Currently, Medicare regulations limit the number of patients who are eligible for, or even informed about, hospice programs, Dr. Obermeyer said. For example, Medicare penalizes hospices with inappropriately long patient stays, and does not reimburse physicians for having advance care planning discussions with patients — a shortcoming that was also highlighted in an Institute of Medicine (IOM) report on end-of-life care released earlier this year. [See “Institute of Medicine Report Calls for Sweeping Reforms to End-of-Life Care”: http://bit.ly/NT-endoflife.]

“There is this sense in the policy establishment that we need to restrict the demand for hospice, largely because people are worried that [more hospice utilization] is going to drive up costs,” he said. With the current study, Dr. Obermeyer and colleagues hoped to dispute these claims.

The study looked at Medicare fee-for-service beneficiaries diagnosed with poor-prognosis cancers such as brain, lung, and pancreatic cancers, as well as metastatic, ill-defined, or hematologic malignancies. Using Medicare claims data, they identified a group of 86,851 patients who died in 2011 after a full year of Medicare coverage and were eligible for the Medicare Hospice Benefit, which requires a diagnosis of terminal illness and expected survival of less than six months.

Dr. Obermeyer and colleagues then created two matched patient groups that differed in their utilization of hospice care. They matched 18,165 terminal cancer patients who had enrolled in hospice with 18,165 patients who did not; the patients were matched on age, sex, geographic region, time from poor-prognosis diagnosis to death, baseline care utilization, and exposure period — the amount of time spent in hospice, in the case of hospice beneficiaries, versus the equivalent amount of time not spent in hospice, in the case of nonhospice beneficiaries.

“The people who chose hospice lived just as long as the ones who didn't. But the hospice patients did so with many fewer hospitalizations, ICU stays, invasive procedures, and, ultimately, the people who chose hospice were about five times less likely to die in a hospital or nursing home,” Dr. Obermeyer said.
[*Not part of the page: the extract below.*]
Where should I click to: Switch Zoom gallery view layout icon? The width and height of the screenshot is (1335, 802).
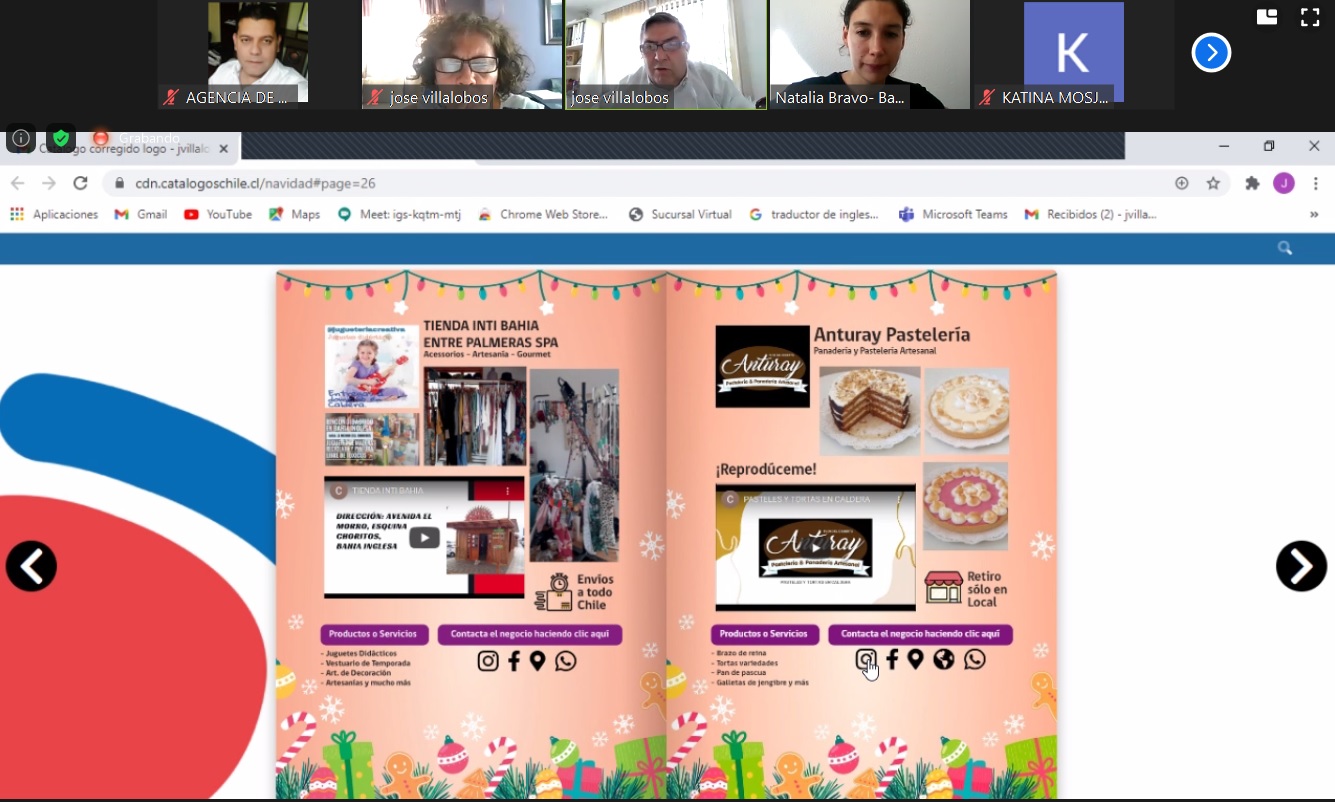click(1267, 17)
Among patients who did not enroll in hospice, 65 percent were hospitalized at some point during the last year of life, 36 percent were admitted to an ICU, and 51 percent underwent invasive procedures. Among hospice beneficiaries, however, 42 percent were hospitalized in the last year of life, 15 percent were admitted to an ICU, and 27 percent underwent invasive procedures.

Seventy-four percent of non-hospice patients died in hospitals or in skilled nursing facilities compared with only 14 percent of hospice patients.
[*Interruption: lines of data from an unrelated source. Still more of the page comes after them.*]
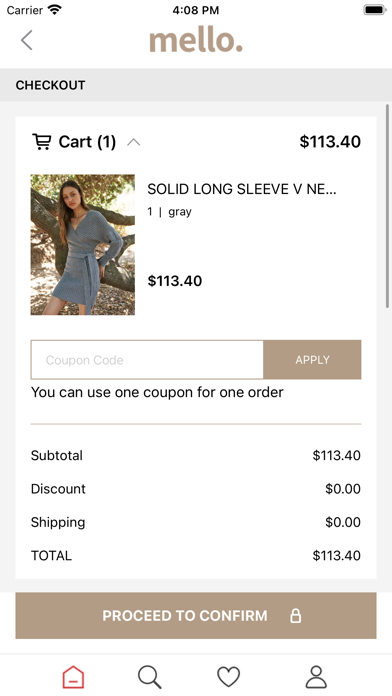Click the lock icon on confirm button

(x=296, y=616)
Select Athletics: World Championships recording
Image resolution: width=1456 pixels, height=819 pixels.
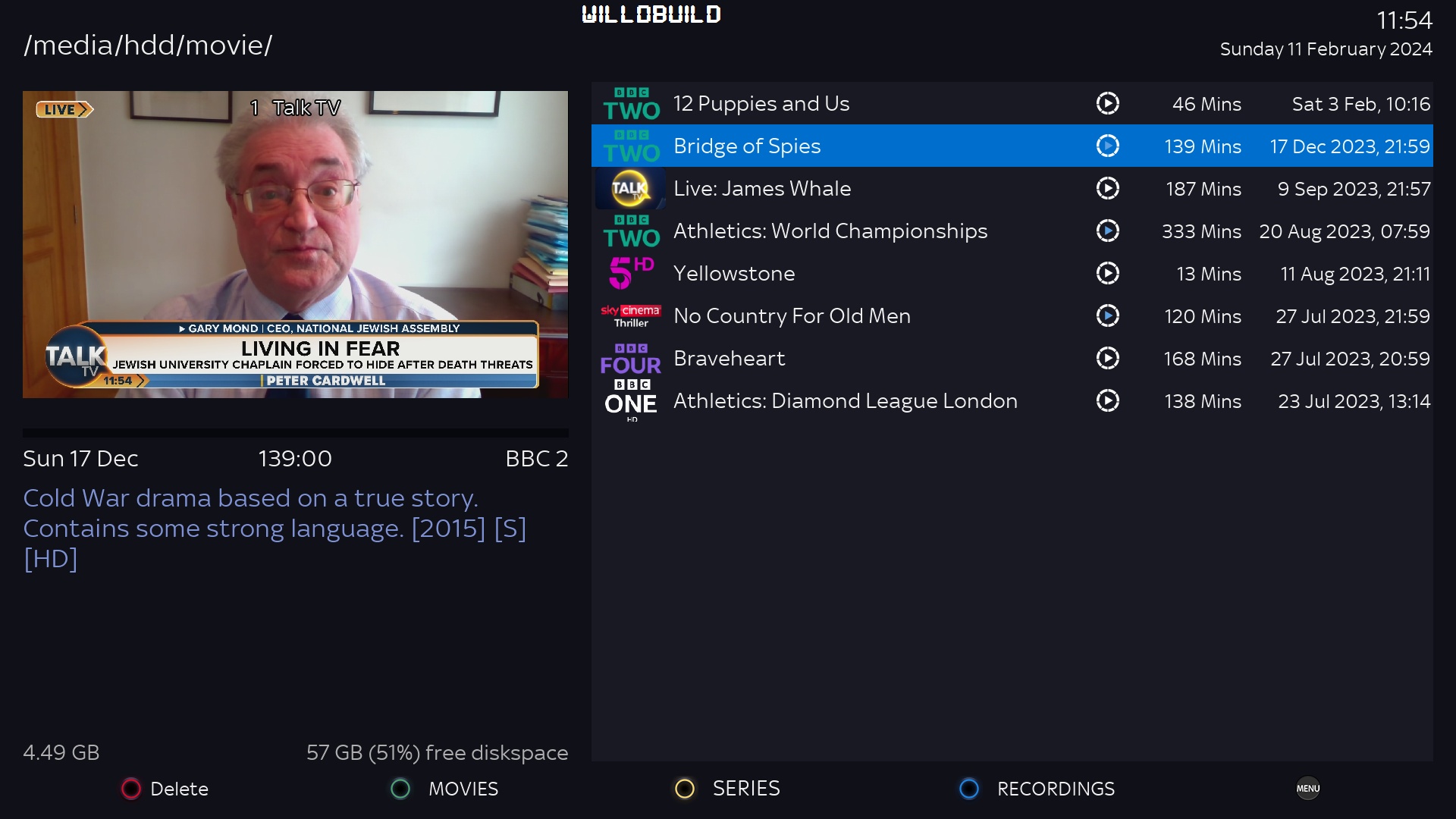tap(1012, 231)
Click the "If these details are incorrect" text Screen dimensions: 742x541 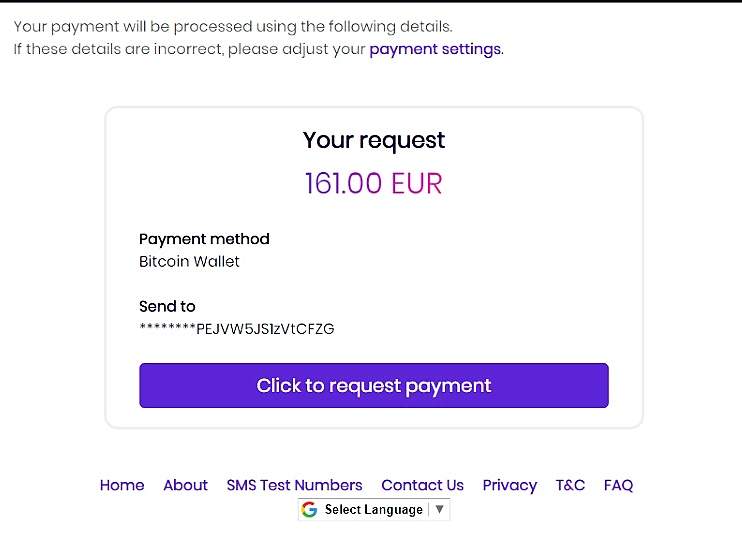(189, 49)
The researchers noted that aggressive modes of care were largely tied to acute conditions such as infections and organ failure, as well as exacerbations of medical comorbidities, the researchers noted.

“Such care is unlikely to fit with the preferences of most patients,” they wrote.

Overall costs during the last year of life were also found to be lower for patients enrolled in hospice: $62,819 for hospice beneficiaries compared with $71,517 for nonhospice beneficiaries. The difference in cost for shorter hospice stays of between one and two weeks was smaller, but still statistically significant, the authors noted. However, the 2 percent of hospice beneficiaries who remained in hospice for more than one year had higher total costs.

Looking at the cost-effectiveness of hospice was necessary, Dr. Obermeyer said, because “it's intrinsically important to people who do the numbers at the policy level.” But an emphasis on cost should not be the driving force behind health care, he added. “The first priority is getting people the care that they want, and then if it happens to cost less, that's great.”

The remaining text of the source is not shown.